# [Given records]
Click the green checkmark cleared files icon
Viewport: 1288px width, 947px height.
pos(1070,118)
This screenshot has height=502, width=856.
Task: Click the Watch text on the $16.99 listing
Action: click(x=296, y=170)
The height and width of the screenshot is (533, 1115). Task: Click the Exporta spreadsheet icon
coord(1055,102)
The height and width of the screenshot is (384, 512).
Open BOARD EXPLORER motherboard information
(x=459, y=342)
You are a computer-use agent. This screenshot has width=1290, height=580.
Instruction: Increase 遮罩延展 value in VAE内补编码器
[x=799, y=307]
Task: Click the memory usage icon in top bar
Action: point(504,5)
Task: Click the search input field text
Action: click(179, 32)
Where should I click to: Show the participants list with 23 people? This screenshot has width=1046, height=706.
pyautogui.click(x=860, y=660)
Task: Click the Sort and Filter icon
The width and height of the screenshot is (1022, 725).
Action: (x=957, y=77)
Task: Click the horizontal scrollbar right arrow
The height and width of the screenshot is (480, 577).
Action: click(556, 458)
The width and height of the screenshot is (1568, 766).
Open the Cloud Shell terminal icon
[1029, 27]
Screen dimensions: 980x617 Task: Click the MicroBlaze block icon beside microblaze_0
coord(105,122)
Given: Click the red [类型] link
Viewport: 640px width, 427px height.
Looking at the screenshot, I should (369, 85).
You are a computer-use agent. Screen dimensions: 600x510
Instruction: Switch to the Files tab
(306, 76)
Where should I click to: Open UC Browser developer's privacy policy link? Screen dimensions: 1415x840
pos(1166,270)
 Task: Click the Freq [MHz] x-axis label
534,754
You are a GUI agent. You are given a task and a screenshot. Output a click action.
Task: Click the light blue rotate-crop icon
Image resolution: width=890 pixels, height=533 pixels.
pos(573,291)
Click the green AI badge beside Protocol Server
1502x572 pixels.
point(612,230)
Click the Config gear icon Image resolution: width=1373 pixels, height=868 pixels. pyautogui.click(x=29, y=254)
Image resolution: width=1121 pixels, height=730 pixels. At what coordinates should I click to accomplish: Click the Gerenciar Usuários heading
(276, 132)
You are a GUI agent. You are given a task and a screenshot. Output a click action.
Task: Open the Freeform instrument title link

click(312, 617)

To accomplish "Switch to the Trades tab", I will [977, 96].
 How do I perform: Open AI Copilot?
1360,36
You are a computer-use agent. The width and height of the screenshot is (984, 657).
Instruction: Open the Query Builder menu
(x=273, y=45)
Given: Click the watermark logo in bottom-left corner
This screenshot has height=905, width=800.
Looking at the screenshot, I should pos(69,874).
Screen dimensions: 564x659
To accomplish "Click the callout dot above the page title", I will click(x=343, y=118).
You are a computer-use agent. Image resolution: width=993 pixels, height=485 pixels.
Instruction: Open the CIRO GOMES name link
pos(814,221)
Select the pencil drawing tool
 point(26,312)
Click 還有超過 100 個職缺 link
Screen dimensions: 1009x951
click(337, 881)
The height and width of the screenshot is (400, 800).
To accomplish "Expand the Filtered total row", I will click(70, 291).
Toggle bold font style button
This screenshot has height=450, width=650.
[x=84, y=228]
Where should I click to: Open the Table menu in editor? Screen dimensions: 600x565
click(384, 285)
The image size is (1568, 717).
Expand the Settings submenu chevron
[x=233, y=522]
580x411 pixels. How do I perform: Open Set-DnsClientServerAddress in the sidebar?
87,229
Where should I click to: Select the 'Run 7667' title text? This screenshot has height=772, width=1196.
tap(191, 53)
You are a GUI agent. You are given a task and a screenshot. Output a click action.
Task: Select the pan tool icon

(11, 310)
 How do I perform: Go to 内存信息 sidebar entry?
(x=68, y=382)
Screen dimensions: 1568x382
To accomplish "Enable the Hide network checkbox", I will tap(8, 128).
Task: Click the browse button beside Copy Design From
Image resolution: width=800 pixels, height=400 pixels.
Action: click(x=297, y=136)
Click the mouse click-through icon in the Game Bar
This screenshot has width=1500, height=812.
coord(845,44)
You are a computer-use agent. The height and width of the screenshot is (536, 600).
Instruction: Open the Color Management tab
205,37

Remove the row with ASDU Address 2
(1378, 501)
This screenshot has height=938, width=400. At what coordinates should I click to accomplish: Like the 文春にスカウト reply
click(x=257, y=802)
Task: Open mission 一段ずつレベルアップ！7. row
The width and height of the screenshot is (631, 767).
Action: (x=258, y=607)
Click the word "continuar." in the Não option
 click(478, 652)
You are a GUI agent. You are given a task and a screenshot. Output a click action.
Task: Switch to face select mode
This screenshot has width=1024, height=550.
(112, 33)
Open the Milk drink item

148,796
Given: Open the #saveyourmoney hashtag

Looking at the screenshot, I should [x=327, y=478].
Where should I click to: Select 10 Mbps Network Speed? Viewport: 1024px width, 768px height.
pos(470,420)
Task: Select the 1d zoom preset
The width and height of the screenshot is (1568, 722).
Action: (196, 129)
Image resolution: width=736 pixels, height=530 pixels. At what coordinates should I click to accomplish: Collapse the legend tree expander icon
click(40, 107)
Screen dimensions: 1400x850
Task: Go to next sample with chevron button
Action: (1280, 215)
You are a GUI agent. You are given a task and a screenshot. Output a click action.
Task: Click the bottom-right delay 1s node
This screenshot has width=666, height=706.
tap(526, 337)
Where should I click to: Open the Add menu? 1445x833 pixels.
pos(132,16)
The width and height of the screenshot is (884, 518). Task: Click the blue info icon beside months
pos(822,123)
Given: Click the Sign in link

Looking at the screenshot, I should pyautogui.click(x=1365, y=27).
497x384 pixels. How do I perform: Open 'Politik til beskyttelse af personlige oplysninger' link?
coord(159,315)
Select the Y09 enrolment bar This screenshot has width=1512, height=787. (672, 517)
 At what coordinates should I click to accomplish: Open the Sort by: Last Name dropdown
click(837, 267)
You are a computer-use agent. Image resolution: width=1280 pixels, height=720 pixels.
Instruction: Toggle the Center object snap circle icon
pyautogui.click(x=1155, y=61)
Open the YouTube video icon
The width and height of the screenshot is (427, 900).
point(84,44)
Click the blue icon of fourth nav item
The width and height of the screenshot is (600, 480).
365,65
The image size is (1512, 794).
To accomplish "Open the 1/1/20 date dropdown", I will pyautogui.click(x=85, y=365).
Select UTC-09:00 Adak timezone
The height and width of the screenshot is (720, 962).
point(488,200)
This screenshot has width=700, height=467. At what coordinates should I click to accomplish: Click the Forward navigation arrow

# [Your task]
All of the material should be given again, character for character.

# [Solution for this task]
Click the green checkmark cleared files icon
Viewport: 1288px width, 947px height.
pos(1070,118)
This screenshot has height=502, width=856.
Task: Click the Watch text on the $16.99 listing
Action: click(x=296, y=170)
The height and width of the screenshot is (533, 1115). Task: Click the Exporta spreadsheet icon
coord(1055,102)
The height and width of the screenshot is (384, 512).
Open BOARD EXPLORER motherboard information
(x=459, y=342)
You are a computer-use agent. This screenshot has width=1290, height=580.
Instruction: Increase 遮罩延展 value in VAE内补编码器
[x=799, y=307]
Task: Click the memory usage icon in top bar
Action: point(504,5)
Task: Click the search input field text
Action: click(179, 32)
Where should I click to: Show the participants list with 23 people? This screenshot has width=1046, height=706.
pyautogui.click(x=860, y=660)
Task: Click the Sort and Filter icon
The width and height of the screenshot is (1022, 725).
Action: (x=957, y=77)
Task: Click the horizontal scrollbar right arrow
The height and width of the screenshot is (480, 577).
Action: click(556, 458)
The width and height of the screenshot is (1568, 766).
Open the Cloud Shell terminal icon
[1029, 27]
Screen dimensions: 980x617 Task: Click the MicroBlaze block icon beside microblaze_0
coord(105,122)
Given: Click the red [类型] link
Viewport: 640px width, 427px height.
Looking at the screenshot, I should (369, 85).
You are a computer-use agent. Screen dimensions: 600x510
Instruction: Switch to the Files tab
(306, 76)
Where should I click to: Open UC Browser developer's privacy policy link? Screen dimensions: 1415x840
pos(1166,270)
 Task: Click the Freq [MHz] x-axis label
534,754
You are a GUI agent. You are given a task and a screenshot. Output a click action.
Task: Click the light blue rotate-crop icon
Image resolution: width=890 pixels, height=533 pixels.
pos(573,291)
Click the green AI badge beside Protocol Server
1502x572 pixels.
point(612,230)
Click the Config gear icon Image resolution: width=1373 pixels, height=868 pixels. pyautogui.click(x=29, y=254)
Image resolution: width=1121 pixels, height=730 pixels. At what coordinates should I click to accomplish: Click the Gerenciar Usuários heading
(276, 132)
You are a GUI agent. You are given a task and a screenshot. Output a click action.
Task: Open the Freeform instrument title link

click(312, 617)

To accomplish "Switch to the Trades tab", I will [977, 96].
 How do I perform: Open AI Copilot?
1360,36
You are a computer-use agent. The width and height of the screenshot is (984, 657).
Instruction: Open the Query Builder menu
(x=273, y=45)
Given: Click the watermark logo in bottom-left corner
This screenshot has height=905, width=800.
Looking at the screenshot, I should pos(69,874).
Screen dimensions: 564x659
To accomplish "Click the callout dot above the page title", I will click(x=343, y=118).
You are a computer-use agent. Image resolution: width=993 pixels, height=485 pixels.
Instruction: Open the CIRO GOMES name link
pos(814,221)
Select the pencil drawing tool
 point(26,312)
Click 還有超過 100 個職缺 link
Screen dimensions: 1009x951
click(337, 881)
The height and width of the screenshot is (400, 800).
To accomplish "Expand the Filtered total row", I will click(70, 291).
Toggle bold font style button
This screenshot has height=450, width=650.
[x=84, y=228]
Where should I click to: Open the Table menu in editor? Screen dimensions: 600x565
click(384, 285)
The image size is (1568, 717).
Expand the Settings submenu chevron
[x=233, y=522]
580x411 pixels. How do I perform: Open Set-DnsClientServerAddress in the sidebar?
87,229
Where should I click to: Select the 'Run 7667' title text? This screenshot has height=772, width=1196.
tap(191, 53)
You are a GUI agent. You are given a task and a screenshot. Output a click action.
Task: Select the pan tool icon

(11, 310)
 How do I perform: Go to 内存信息 sidebar entry?
(x=68, y=382)
Screen dimensions: 1568x382
To accomplish "Enable the Hide network checkbox", I will tap(8, 128).
Task: Click the browse button beside Copy Design From
Image resolution: width=800 pixels, height=400 pixels.
Action: click(x=297, y=136)
Click the mouse click-through icon in the Game Bar
This screenshot has width=1500, height=812.
coord(845,44)
You are a computer-use agent. The height and width of the screenshot is (536, 600).
Instruction: Open the Color Management tab
205,37

Remove the row with ASDU Address 2
(1378, 501)
This screenshot has height=938, width=400. At what coordinates should I click to accomplish: Like the 文春にスカウト reply
click(x=257, y=802)
Task: Open mission 一段ずつレベルアップ！7. row
The width and height of the screenshot is (631, 767).
Action: (x=258, y=607)
Click the word "continuar." in the Não option
 click(478, 652)
You are a GUI agent. You are given a task and a screenshot. Output a click action.
Task: Switch to face select mode
This screenshot has width=1024, height=550.
(112, 33)
Open the Milk drink item

148,796
Given: Open the #saveyourmoney hashtag

Looking at the screenshot, I should [x=327, y=478].
Where should I click to: Select 10 Mbps Network Speed? Viewport: 1024px width, 768px height.
pos(470,420)
Task: Select the 1d zoom preset
The width and height of the screenshot is (1568, 722).
Action: (196, 129)
Image resolution: width=736 pixels, height=530 pixels. At what coordinates should I click to accomplish: Collapse the legend tree expander icon
click(40, 107)
Screen dimensions: 1400x850
Task: Go to next sample with chevron button
Action: (1280, 215)
You are a GUI agent. You are given a task and a screenshot. Output a click action.
Task: Click the bottom-right delay 1s node
This screenshot has width=666, height=706.
tap(526, 337)
Where should I click to: Open the Add menu? 1445x833 pixels.
pos(132,16)
The width and height of the screenshot is (884, 518). Task: Click the blue info icon beside months
pos(822,123)
Given: Click the Sign in link

Looking at the screenshot, I should pyautogui.click(x=1365, y=27).
497x384 pixels. How do I perform: Open 'Politik til beskyttelse af personlige oplysninger' link?
coord(159,315)
Select the Y09 enrolment bar This screenshot has width=1512, height=787. (672, 517)
 At what coordinates should I click to accomplish: Open the Sort by: Last Name dropdown
click(837, 267)
You are a computer-use agent. Image resolution: width=1280 pixels, height=720 pixels.
Instruction: Toggle the Center object snap circle icon
pyautogui.click(x=1155, y=61)
Open the YouTube video icon
The width and height of the screenshot is (427, 900).
point(84,44)
Click the blue icon of fourth nav item
The width and height of the screenshot is (600, 480).
365,65
The image size is (1512, 794).
To accomplish "Open the 1/1/20 date dropdown", I will pyautogui.click(x=85, y=365).
Select UTC-09:00 Adak timezone
The height and width of the screenshot is (720, 962).
point(488,200)
This screenshot has width=700, height=467. At what coordinates should I click to accomplish: Click the Forward navigation arrow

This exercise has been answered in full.